Aura Resources Inc. (TSX-V:AUU) (“Aura” or the “Company”) announces that, pursuant to its Stock Option Plan, it has granted stock options to directors, officers and a consultant of the Company to purchase an aggregate 1,200,000 common shares in the capital of the Company at an exercise price of $0.05 per share which expire on June 4, 2024.
Following this stock option grant, the Company has a total of 1,940,000 stock options outstanding representing approximately 6.1% of the outstanding common shares of the Company. This stock option grant is subject to acceptance by the TSX Venture Exchange.
Aura is a TSX Venture listed company engaged in the acquisition, exploration and development of precious metal prospects in Arizona, USA (Gold Chain project, subject to an option to earn a 100% interest), in Nevada, USA (Jefferson Canyon project, subject to an option to earn 100%), in Nunavut, Canada (43.54% interest in the Greyhound project under operation by our partner, Agnico Eagle Mines Limited), and, in Oaxaca, Mexico (20% owned Taviche project, operated by Minaurum Gold Inc.). Aura has 32,040,128 common shares outstanding.
For further information regarding this press release contact: Robert Johansing, President and CEO at (805) 455-4775 or by e-mail at email@example.com. Aura’s web site is located at www.aurasilver.com.

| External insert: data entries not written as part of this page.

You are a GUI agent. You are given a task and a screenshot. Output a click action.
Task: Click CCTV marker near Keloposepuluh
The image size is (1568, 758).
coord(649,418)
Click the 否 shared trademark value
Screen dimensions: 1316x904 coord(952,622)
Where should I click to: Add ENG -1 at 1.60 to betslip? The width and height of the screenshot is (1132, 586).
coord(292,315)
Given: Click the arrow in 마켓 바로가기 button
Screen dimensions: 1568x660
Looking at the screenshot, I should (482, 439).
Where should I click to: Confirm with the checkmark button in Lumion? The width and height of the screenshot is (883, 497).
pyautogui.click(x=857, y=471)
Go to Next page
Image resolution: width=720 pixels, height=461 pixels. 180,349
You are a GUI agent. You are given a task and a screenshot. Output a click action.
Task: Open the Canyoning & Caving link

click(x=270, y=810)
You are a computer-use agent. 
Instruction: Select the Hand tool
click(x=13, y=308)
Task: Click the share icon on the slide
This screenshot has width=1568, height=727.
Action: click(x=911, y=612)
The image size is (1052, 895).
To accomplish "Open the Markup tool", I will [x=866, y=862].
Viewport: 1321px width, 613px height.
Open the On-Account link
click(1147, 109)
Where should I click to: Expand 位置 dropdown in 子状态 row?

This press release may contain forward looking statements that are made as of the date hereof and are based on current expectations, forecasts and assumptions which involve risks and uncertainties associated with our business including the uncertainty as to whether further exploration will result in the target(s) being delineated as a mineral resource, capital expenditures, operating costs, mineral resources, recovery rates, grades and prices, estimated goals, expansion and growth of the business and operations, the private placement financing activities of the Company, plans and references to the Company’s future successes with its business and the economic environment in which the business operates. All such statements are made pursuant to the ‘safe harbour’ provisions of, and are intended to be forward-looking statements under, applicable Canadian securities legislation. Any statements contained herein that are statements of historical facts may be deemed to be forward-looking statements. By their nature, forward-looking statements require us to make assumptions and are subject to inherent risks and uncertainties. We caution readers of this news release not to place undue reliance on our forward-looking statements as a number of factors could cause actual results or conditions to differ materially from current expectations. Please refer to the risks set forth in the Company’s most recent annual MD&A and the Company’s continuous disclosure documents that can be found on SEDAR at www.sedar.com. Aura does not intend, and disclaims any obligation, except as required by law, to update or revise any forward-looking statements whether as a result of new information, future events or otherwise.
Neither the TSX Venture Exchange nor its Regulation Services Provider (as that term is defined in the policies of the TSX Venture Exchange) accepts responsibility for the adequacy or accuracy of this release.